The provocative title turns out to have a funny source: according to the tales Dooling’s grandfather would tell a remittance man lived on the road where the Diamond Bar Inn was built in Jackson, Montana. His name was Dick and he swore at everything “bloody” this, “bloody” that, so of course the nickname. One spring he didn’t come down from the mountain. Eventually a bunch of ranchers went up to see what had become of him. A bear had feasted upon him. So they buried him and lacking any knowledge of his name, Bloody Dick he was interred.

The pieces in this collection vary greatly, but most of them operate as amber catching moments of the past. I was fortunate to hear the artist talk where she explained a number of things from her background — why David Bowie (though I’m not sure that needed any explanation), the history of the ranch and her family’s moves from Montana to California to D.C. with side trips to South America and some excerpts of her at times harrowing experiences including her institutionalization for anorexia and acid flashbacks.

Her treatment also included a stay at her grandparent’s natural health center. Her grandmother was D. M. Dooling, the co-founder of Parabola Magazine. Family played a large role in her life (no surprise) and Dooling reveals a great deal of very frank and troubled times in her life — a survivor much against the odds in many ways.

It may sound very personal and singular, but as Dooling remarked in her talk, the effect is opening up the commonality of those traumas.

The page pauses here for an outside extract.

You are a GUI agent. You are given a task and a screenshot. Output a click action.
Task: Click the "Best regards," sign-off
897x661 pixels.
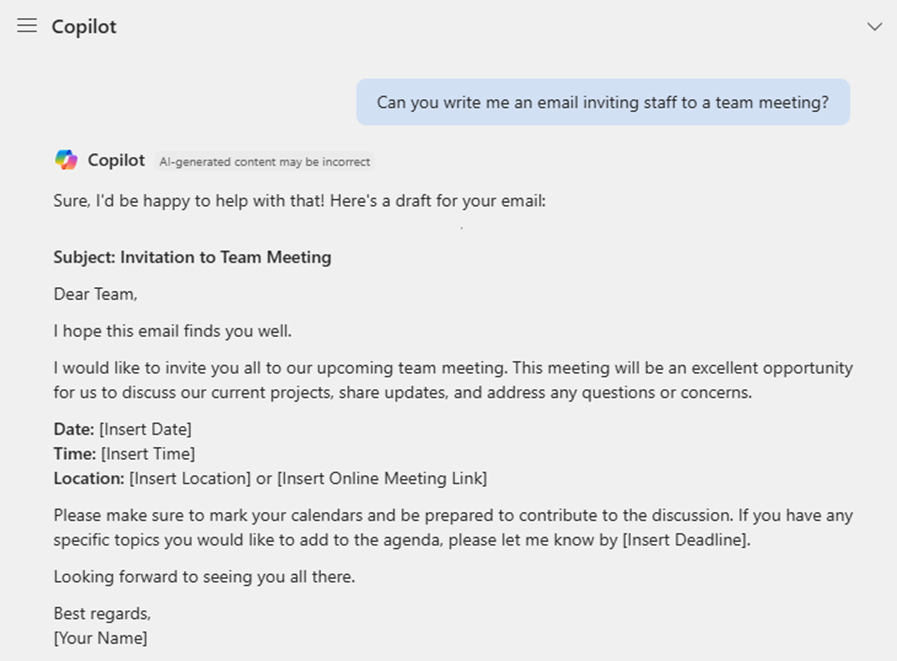pyautogui.click(x=102, y=613)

The students she’d spent the week with all wanted to share their own lives and experiences. I had a vision of all my old diaries similarly captured in a vitrine: what pages would I choose to open up to public scrutiny? How do you choose? Take a wander around this fascinating collection and see what it sparks in you.

And come away with an appreciation of Abe and the Genie lift.